### ACTIVITY:
All lines below starting at the one that holds "Task: Click the" and ending at the one that holds "You are a computer-use agent." should be printed exactly, ends included. Pictures should not be printed, nor anything else.

### RECORDS FOR PROCESSING:
-----

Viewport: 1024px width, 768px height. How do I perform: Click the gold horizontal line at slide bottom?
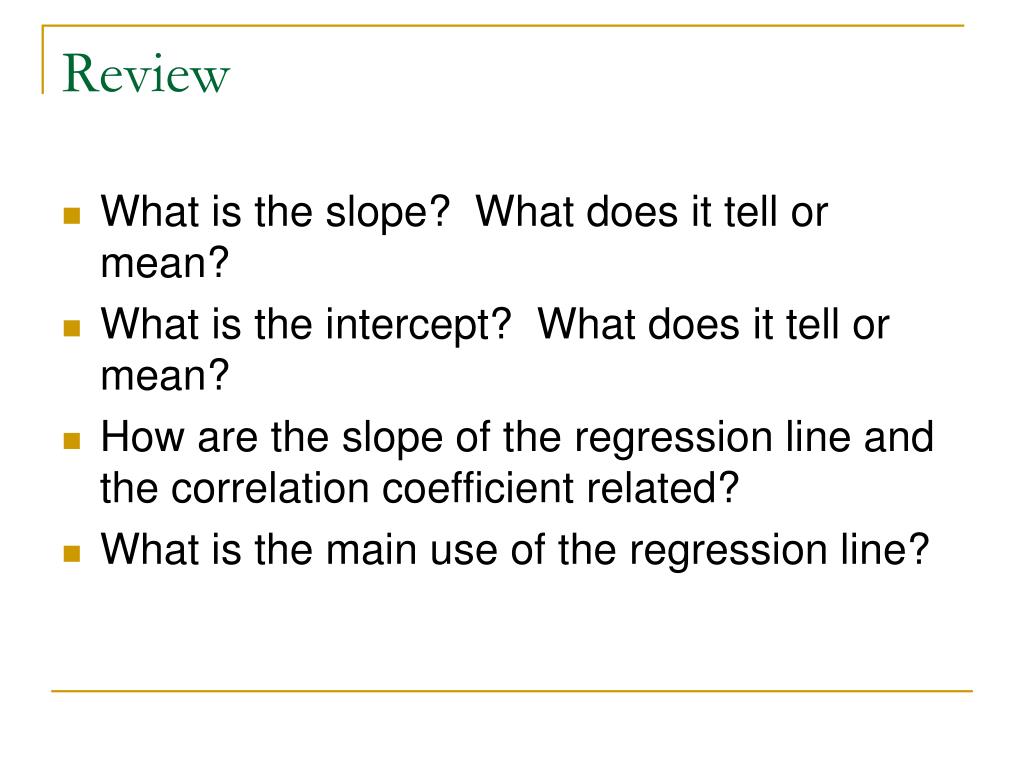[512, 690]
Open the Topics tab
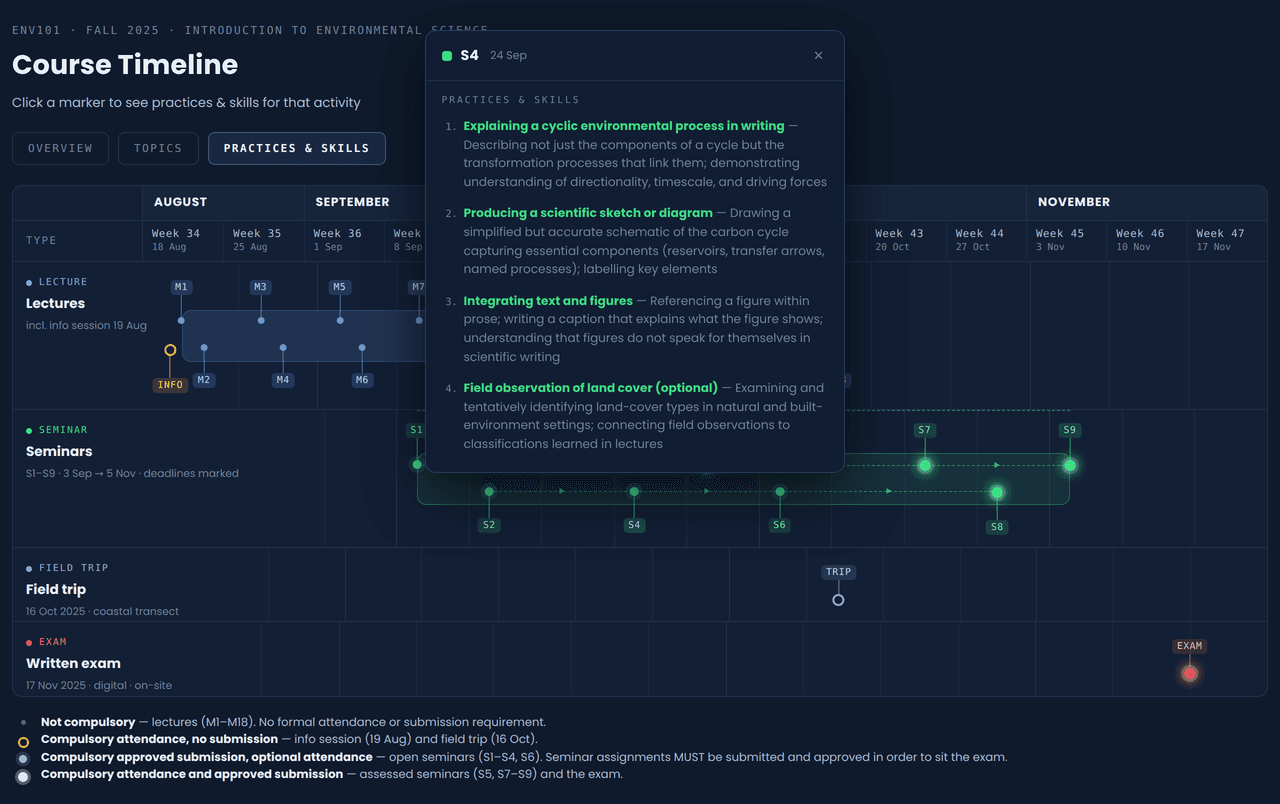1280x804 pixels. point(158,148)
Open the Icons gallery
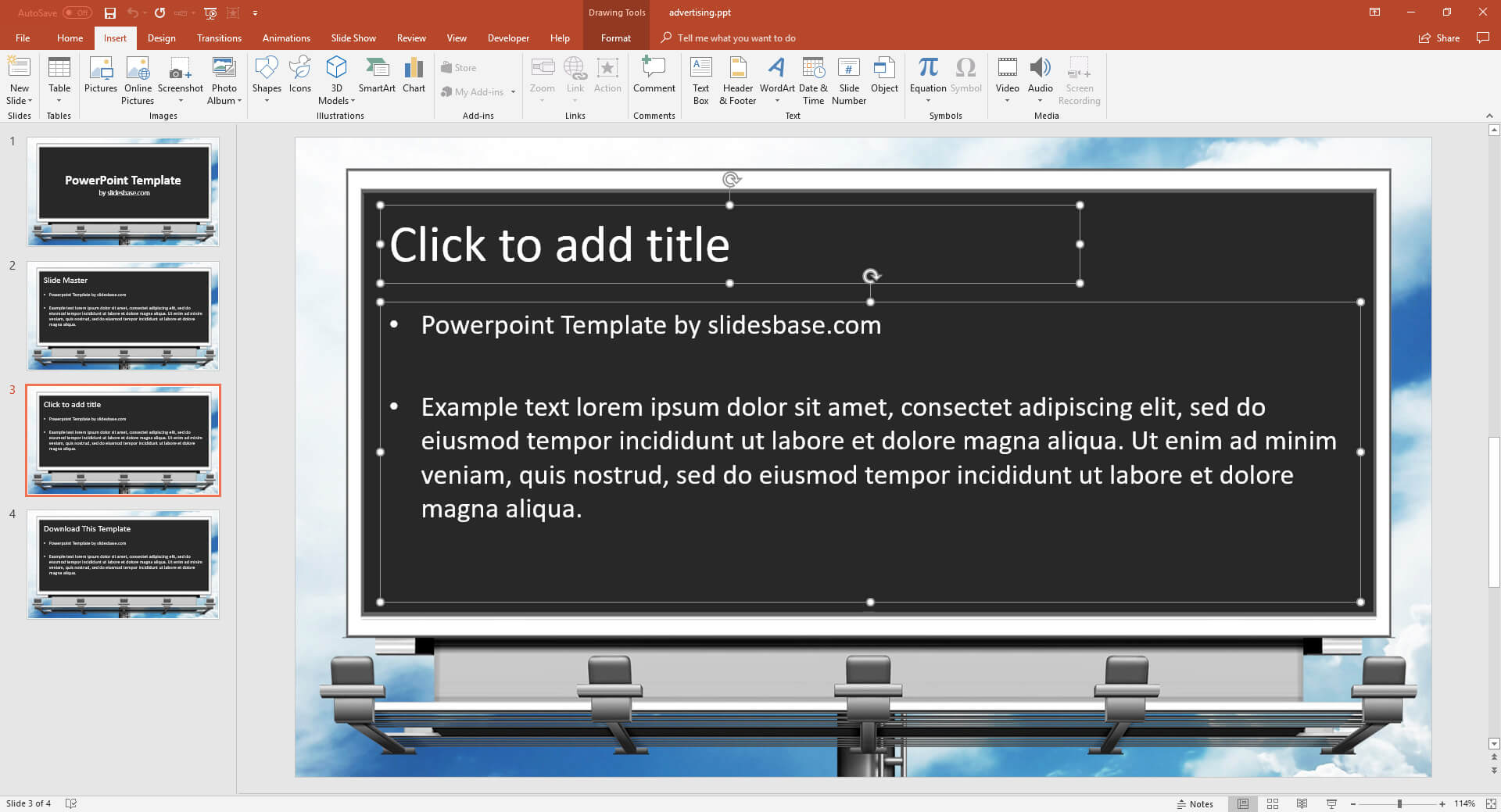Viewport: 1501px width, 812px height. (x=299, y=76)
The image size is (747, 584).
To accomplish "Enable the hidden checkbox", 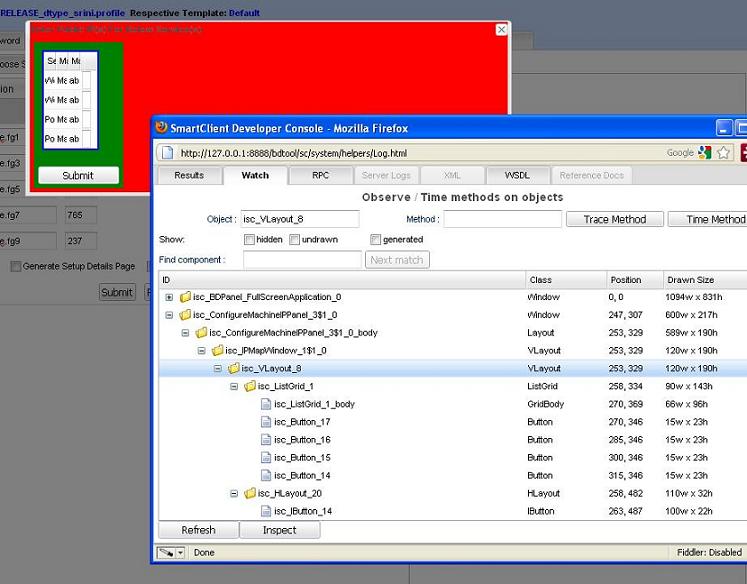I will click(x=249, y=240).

-----

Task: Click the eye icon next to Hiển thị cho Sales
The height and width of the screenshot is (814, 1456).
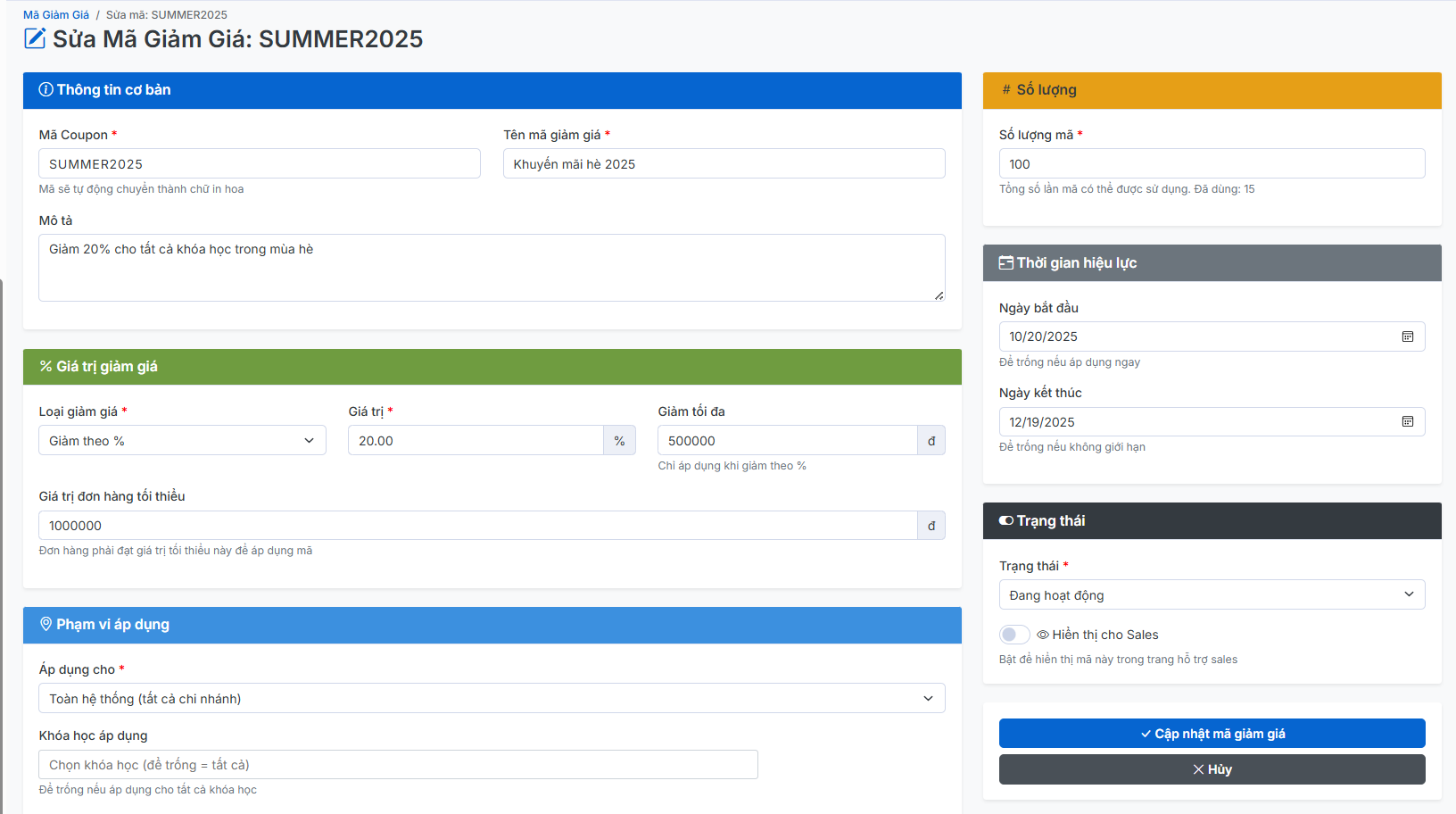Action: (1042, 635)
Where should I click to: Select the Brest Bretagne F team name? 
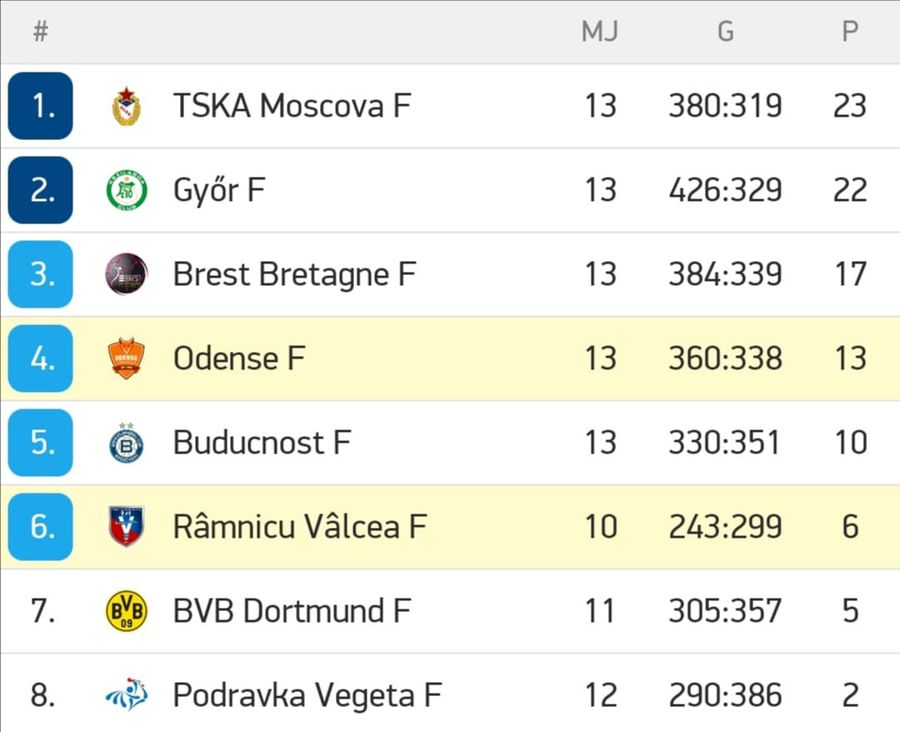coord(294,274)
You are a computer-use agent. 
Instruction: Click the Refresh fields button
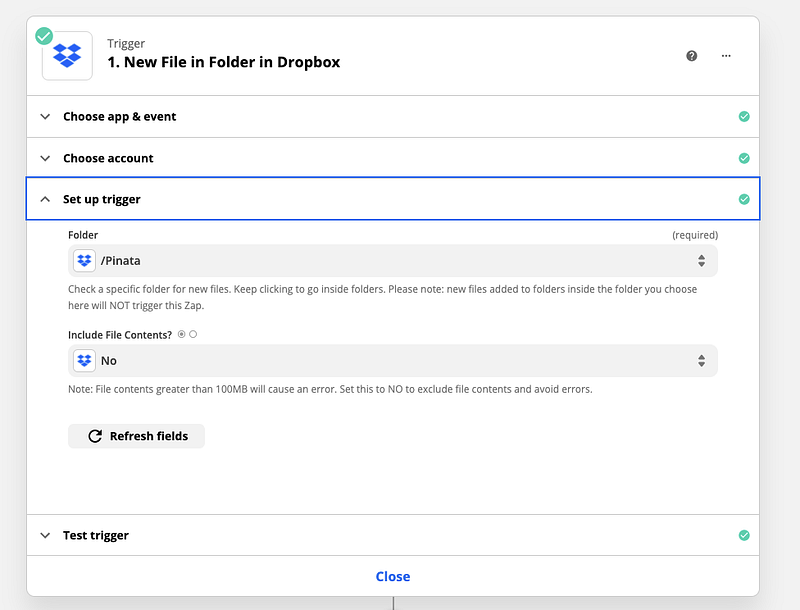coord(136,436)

-----

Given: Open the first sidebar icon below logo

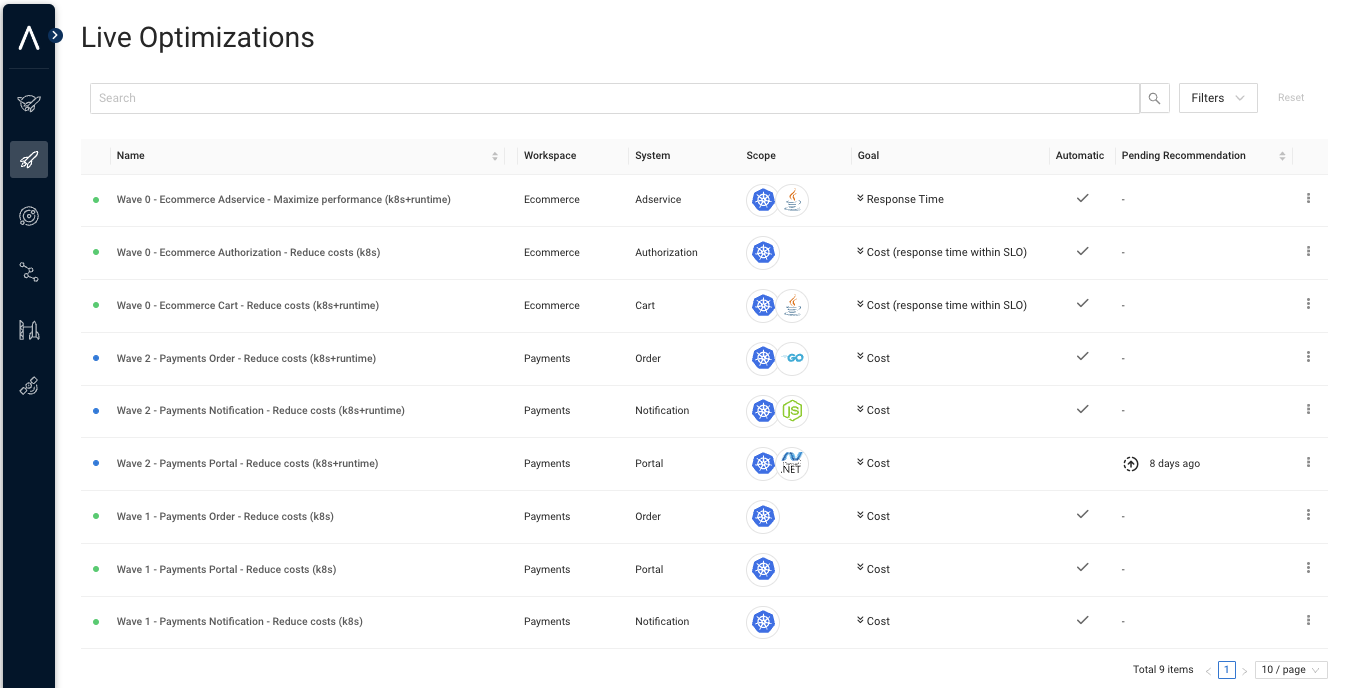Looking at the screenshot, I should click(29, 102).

-----

### RESULT OF THE TASK:
Task: Click the eye icon next to Hiển thị cho Sales
The height and width of the screenshot is (814, 1456).
Action: (1042, 635)
Where should I click to: Select the Brest Bretagne F team name? 
coord(294,274)
You are a computer-use agent. 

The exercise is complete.